== PROBLEM DESCRIPTION ==
Please copy each line in the records below that contains the string "channel".

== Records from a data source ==
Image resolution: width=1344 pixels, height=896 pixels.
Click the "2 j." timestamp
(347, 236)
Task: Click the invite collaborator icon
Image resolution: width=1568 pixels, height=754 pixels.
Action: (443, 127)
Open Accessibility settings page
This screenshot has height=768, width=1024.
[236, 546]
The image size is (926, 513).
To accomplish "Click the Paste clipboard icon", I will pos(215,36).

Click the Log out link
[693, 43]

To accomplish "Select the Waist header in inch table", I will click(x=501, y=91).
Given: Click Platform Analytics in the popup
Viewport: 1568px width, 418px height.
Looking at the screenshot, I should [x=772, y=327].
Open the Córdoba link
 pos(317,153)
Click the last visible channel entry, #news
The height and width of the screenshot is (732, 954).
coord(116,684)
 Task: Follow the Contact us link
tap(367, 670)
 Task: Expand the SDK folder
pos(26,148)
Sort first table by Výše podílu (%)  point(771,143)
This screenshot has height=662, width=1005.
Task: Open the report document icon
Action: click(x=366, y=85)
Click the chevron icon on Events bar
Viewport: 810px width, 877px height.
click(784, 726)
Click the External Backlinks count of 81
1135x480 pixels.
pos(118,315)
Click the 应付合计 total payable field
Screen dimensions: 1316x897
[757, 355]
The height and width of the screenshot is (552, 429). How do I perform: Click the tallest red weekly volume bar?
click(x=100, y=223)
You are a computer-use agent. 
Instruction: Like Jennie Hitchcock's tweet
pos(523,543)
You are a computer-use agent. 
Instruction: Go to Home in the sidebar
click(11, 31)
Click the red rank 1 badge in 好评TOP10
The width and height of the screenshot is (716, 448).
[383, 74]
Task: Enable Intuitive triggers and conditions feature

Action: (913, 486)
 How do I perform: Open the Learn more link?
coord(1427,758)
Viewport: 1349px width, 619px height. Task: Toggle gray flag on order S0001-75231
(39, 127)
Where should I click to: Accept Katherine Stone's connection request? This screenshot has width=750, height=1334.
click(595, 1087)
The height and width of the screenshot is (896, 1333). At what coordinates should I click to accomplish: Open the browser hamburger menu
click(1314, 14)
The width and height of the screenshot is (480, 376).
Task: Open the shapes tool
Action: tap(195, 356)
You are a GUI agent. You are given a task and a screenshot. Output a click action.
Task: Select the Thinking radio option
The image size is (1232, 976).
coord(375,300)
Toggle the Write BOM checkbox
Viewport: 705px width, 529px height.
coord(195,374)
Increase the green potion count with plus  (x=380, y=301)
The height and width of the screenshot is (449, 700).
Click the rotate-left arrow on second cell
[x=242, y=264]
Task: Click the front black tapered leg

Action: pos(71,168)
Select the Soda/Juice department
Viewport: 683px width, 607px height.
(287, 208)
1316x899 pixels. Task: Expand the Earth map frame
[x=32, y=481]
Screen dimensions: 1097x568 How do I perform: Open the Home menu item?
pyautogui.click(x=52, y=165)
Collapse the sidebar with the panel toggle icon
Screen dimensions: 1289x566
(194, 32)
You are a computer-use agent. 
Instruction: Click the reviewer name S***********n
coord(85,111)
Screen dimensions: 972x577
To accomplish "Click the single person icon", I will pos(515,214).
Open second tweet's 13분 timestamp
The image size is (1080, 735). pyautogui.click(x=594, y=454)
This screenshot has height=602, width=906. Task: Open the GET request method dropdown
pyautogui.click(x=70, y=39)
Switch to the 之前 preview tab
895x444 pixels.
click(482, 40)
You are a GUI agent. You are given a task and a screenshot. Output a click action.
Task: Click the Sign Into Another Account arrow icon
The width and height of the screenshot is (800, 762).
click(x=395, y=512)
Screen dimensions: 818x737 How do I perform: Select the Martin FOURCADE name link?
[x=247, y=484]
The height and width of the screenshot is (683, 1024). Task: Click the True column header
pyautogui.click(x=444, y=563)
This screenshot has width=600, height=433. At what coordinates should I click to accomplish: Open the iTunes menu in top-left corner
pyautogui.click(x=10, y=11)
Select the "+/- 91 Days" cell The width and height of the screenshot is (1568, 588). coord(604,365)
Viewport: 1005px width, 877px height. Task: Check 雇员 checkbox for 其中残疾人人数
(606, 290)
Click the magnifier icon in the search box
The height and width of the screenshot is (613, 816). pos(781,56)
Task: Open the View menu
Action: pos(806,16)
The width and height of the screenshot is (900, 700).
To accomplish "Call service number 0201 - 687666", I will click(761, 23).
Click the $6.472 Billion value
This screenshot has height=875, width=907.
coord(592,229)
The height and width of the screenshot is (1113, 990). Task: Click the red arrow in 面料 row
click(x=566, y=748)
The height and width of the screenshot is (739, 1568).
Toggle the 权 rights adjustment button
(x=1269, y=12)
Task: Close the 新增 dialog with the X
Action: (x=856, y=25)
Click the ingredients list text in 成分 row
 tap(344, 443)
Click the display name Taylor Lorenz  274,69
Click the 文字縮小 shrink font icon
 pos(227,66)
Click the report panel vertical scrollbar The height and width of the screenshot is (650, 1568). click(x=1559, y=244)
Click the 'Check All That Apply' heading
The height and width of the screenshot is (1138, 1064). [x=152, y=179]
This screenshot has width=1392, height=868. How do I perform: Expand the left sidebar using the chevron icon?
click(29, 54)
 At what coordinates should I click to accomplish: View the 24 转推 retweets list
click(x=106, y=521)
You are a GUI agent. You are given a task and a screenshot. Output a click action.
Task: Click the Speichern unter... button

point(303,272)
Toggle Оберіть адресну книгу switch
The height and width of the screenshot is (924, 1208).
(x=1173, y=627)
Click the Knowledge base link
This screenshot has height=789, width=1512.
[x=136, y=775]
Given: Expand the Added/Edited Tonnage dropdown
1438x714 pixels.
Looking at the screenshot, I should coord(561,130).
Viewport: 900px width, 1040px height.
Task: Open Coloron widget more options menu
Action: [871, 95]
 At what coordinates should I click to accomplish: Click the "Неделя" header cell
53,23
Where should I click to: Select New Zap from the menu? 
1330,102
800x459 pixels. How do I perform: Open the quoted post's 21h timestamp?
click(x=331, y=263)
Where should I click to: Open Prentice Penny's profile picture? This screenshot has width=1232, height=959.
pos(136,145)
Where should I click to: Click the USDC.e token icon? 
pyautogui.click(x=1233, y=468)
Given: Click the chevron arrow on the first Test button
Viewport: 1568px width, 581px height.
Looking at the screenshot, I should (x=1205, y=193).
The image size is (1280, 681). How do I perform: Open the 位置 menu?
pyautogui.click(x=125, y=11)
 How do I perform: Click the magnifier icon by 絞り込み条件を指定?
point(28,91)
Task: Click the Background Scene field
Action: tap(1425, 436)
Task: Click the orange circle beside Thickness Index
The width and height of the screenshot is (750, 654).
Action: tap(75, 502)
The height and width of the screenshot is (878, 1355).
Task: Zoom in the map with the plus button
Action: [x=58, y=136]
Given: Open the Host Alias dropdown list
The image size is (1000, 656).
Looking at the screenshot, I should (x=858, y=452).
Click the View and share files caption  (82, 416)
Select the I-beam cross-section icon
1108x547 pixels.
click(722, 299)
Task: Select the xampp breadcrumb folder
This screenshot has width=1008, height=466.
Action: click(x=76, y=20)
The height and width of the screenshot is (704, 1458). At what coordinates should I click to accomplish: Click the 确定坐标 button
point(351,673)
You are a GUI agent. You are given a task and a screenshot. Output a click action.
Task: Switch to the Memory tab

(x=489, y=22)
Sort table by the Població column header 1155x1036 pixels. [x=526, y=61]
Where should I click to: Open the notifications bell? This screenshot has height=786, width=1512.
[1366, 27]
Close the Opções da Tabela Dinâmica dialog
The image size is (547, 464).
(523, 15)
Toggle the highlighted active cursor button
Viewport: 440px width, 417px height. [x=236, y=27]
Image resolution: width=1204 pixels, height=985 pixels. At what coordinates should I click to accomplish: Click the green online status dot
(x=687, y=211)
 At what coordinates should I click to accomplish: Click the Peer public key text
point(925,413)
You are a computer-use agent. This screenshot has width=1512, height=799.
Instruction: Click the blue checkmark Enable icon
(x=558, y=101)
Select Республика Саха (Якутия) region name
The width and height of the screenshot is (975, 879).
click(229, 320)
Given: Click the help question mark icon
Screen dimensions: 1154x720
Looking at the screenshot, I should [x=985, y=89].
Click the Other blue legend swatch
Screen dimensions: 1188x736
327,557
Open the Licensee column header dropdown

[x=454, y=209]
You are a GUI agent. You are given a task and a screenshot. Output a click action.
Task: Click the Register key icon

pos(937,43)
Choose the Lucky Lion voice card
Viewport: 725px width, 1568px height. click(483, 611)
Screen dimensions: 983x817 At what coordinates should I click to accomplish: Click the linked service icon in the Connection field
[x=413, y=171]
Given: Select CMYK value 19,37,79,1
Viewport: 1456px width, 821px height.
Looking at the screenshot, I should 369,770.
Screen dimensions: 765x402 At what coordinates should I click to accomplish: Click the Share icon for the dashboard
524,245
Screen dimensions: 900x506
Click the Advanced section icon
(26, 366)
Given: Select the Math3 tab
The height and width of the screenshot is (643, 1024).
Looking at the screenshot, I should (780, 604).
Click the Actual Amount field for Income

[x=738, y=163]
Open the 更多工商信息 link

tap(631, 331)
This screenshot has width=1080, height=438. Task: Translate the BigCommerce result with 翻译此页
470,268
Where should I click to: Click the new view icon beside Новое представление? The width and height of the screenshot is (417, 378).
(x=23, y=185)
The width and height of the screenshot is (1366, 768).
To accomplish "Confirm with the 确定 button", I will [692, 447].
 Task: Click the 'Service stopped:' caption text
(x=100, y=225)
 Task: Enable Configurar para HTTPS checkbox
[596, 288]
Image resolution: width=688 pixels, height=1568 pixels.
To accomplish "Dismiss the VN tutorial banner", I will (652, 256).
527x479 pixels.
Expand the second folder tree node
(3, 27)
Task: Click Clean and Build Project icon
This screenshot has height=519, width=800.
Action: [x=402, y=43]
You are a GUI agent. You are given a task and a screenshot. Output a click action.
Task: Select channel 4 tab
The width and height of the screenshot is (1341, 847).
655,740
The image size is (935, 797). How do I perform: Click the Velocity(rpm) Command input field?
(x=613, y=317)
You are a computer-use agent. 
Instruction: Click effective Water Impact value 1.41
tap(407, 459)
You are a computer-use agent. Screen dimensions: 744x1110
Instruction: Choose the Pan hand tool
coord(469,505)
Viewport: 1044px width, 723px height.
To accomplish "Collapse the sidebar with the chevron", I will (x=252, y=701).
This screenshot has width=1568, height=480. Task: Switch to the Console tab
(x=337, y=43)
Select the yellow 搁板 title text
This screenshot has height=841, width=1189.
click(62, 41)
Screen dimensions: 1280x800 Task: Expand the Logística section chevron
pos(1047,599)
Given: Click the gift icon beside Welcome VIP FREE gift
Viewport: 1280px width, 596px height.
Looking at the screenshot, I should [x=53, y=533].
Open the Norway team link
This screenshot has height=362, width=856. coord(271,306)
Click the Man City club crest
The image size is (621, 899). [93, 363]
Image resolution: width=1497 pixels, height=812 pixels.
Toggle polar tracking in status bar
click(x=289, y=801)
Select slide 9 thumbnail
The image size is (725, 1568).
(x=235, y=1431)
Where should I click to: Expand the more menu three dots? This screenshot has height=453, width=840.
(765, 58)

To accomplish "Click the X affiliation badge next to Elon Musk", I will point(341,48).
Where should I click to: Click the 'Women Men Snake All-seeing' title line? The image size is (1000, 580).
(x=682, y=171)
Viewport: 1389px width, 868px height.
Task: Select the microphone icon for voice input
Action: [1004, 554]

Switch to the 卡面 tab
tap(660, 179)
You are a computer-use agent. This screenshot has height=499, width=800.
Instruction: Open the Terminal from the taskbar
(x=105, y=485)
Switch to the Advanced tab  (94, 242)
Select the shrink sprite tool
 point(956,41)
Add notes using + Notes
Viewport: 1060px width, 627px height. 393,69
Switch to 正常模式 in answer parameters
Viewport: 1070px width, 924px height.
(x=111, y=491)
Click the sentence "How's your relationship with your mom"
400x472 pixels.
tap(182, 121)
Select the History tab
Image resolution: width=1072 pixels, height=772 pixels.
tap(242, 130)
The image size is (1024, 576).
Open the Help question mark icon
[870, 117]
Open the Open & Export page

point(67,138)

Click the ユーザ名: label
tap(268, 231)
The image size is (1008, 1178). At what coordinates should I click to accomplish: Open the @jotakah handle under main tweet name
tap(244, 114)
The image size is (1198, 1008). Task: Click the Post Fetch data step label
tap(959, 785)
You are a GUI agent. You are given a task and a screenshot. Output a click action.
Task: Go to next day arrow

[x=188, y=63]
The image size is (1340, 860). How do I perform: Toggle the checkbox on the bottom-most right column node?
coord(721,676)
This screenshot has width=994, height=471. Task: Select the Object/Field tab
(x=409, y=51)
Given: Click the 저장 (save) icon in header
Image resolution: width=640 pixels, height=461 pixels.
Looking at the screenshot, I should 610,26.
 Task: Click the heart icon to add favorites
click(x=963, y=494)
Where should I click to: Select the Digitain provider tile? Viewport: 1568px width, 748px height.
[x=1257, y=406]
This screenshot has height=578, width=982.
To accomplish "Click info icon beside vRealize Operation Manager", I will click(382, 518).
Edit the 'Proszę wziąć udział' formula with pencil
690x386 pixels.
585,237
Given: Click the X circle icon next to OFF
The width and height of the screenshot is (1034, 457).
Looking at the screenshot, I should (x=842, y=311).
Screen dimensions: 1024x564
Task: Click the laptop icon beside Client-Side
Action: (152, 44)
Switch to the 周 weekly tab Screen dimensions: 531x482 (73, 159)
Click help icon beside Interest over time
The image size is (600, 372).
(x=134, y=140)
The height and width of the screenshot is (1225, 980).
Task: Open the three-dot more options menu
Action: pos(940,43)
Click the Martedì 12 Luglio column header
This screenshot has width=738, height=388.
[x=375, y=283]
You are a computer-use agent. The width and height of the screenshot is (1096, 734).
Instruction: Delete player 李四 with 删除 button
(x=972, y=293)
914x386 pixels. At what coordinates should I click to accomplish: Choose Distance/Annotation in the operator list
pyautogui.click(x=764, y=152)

== EXPECTED OUTPUT ==
Click the last visible channel entry, #news
Task: Select channel 4 tab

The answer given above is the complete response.